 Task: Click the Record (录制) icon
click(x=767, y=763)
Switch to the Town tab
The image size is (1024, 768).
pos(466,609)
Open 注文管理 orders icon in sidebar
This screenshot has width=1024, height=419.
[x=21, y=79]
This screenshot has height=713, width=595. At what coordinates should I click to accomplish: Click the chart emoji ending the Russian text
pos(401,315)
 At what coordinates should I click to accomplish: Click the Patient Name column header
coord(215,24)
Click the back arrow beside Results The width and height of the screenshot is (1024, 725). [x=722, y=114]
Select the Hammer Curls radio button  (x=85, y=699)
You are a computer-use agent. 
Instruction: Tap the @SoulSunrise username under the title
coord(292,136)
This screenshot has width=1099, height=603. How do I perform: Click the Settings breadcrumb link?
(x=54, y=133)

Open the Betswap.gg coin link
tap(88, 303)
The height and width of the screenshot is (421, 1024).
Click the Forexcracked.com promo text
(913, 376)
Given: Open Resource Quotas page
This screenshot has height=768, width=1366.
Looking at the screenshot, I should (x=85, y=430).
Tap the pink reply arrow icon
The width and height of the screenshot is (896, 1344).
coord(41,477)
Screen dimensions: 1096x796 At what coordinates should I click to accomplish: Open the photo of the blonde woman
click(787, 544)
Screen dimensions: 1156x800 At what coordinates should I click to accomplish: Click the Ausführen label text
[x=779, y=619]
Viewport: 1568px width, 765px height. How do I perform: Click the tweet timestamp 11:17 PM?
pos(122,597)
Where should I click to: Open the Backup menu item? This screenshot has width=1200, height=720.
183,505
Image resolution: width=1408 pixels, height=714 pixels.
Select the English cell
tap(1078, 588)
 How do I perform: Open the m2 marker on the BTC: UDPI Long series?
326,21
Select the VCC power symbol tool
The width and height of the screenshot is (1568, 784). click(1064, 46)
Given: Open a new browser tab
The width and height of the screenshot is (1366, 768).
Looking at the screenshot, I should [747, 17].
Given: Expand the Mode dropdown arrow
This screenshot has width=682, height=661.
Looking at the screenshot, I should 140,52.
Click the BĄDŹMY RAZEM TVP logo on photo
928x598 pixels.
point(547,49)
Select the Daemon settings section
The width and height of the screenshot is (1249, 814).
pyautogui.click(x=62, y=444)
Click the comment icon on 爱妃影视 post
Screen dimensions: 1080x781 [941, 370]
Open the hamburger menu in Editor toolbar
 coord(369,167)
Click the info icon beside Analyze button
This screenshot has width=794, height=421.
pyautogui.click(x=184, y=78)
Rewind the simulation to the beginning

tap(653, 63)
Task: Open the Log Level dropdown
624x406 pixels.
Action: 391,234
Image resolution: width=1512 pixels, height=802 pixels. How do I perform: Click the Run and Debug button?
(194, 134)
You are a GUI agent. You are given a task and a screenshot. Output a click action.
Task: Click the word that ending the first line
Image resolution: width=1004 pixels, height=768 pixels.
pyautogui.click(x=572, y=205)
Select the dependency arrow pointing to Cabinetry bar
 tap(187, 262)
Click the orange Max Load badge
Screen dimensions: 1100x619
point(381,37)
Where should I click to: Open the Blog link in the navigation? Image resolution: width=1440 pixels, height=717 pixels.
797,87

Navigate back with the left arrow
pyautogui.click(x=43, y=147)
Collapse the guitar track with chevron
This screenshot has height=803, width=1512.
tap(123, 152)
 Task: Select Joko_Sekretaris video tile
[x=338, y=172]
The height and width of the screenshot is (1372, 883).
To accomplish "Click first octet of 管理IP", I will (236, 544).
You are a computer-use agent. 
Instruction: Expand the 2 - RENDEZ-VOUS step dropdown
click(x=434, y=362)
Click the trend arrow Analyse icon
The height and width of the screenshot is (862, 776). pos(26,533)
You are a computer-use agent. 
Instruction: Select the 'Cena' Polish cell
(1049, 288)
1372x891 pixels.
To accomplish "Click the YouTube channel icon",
· · · · · · ·
YOUR GOAL:
Write out the entire listing above again, word for word and line for line, changing nothing.

RESPONSE:
 Task: Click the Record (录制) icon
click(x=767, y=763)
Switch to the Town tab
The image size is (1024, 768).
pos(466,609)
Open 注文管理 orders icon in sidebar
This screenshot has width=1024, height=419.
[x=21, y=79]
This screenshot has height=713, width=595. At what coordinates should I click to accomplish: Click the chart emoji ending the Russian text
pos(401,315)
 At what coordinates should I click to accomplish: Click the Patient Name column header
coord(215,24)
Click the back arrow beside Results The width and height of the screenshot is (1024, 725). [x=722, y=114]
Select the Hammer Curls radio button  (x=85, y=699)
You are a computer-use agent. 
Instruction: Tap the @SoulSunrise username under the title
coord(292,136)
This screenshot has width=1099, height=603. How do I perform: Click the Settings breadcrumb link?
(x=54, y=133)

Open the Betswap.gg coin link
tap(88, 303)
The height and width of the screenshot is (421, 1024).
Click the Forexcracked.com promo text
(913, 376)
Given: Open Resource Quotas page
This screenshot has height=768, width=1366.
Looking at the screenshot, I should (x=85, y=430).
Tap the pink reply arrow icon
The width and height of the screenshot is (896, 1344).
coord(41,477)
Screen dimensions: 1096x796 At what coordinates should I click to accomplish: Open the photo of the blonde woman
click(787, 544)
Screen dimensions: 1156x800 At what coordinates should I click to accomplish: Click the Ausführen label text
[x=779, y=619]
Viewport: 1568px width, 765px height. How do I perform: Click the tweet timestamp 11:17 PM?
pos(122,597)
Where should I click to: Open the Backup menu item? This screenshot has width=1200, height=720.
183,505
Image resolution: width=1408 pixels, height=714 pixels.
Select the English cell
tap(1078, 588)
 How do I perform: Open the m2 marker on the BTC: UDPI Long series?
326,21
Select the VCC power symbol tool
The width and height of the screenshot is (1568, 784). click(1064, 46)
Given: Open a new browser tab
The width and height of the screenshot is (1366, 768).
Looking at the screenshot, I should [747, 17].
Given: Expand the Mode dropdown arrow
This screenshot has width=682, height=661.
Looking at the screenshot, I should 140,52.
Click the BĄDŹMY RAZEM TVP logo on photo
928x598 pixels.
point(547,49)
Select the Daemon settings section
The width and height of the screenshot is (1249, 814).
pyautogui.click(x=62, y=444)
Click the comment icon on 爱妃影视 post
Screen dimensions: 1080x781 [941, 370]
Open the hamburger menu in Editor toolbar
 coord(369,167)
Click the info icon beside Analyze button
This screenshot has width=794, height=421.
pyautogui.click(x=184, y=78)
Rewind the simulation to the beginning

tap(653, 63)
Task: Open the Log Level dropdown
624x406 pixels.
Action: 391,234
Image resolution: width=1512 pixels, height=802 pixels. How do I perform: Click the Run and Debug button?
(194, 134)
You are a GUI agent. You are given a task and a screenshot. Output a click action.
Task: Click the word that ending the first line
Image resolution: width=1004 pixels, height=768 pixels.
pyautogui.click(x=572, y=205)
Select the dependency arrow pointing to Cabinetry bar
 tap(187, 262)
Click the orange Max Load badge
Screen dimensions: 1100x619
point(381,37)
Where should I click to: Open the Blog link in the navigation? Image resolution: width=1440 pixels, height=717 pixels.
797,87

Navigate back with the left arrow
pyautogui.click(x=43, y=147)
Collapse the guitar track with chevron
This screenshot has height=803, width=1512.
tap(123, 152)
 Task: Select Joko_Sekretaris video tile
[x=338, y=172]
The height and width of the screenshot is (1372, 883).
To accomplish "Click first octet of 管理IP", I will (236, 544).
You are a computer-use agent. 
Instruction: Expand the 2 - RENDEZ-VOUS step dropdown
click(x=434, y=362)
Click the trend arrow Analyse icon
The height and width of the screenshot is (862, 776). pos(26,533)
You are a computer-use agent. 
Instruction: Select the 'Cena' Polish cell
(1049, 288)
1372x891 pixels.
To accomplish "Click the YouTube channel icon",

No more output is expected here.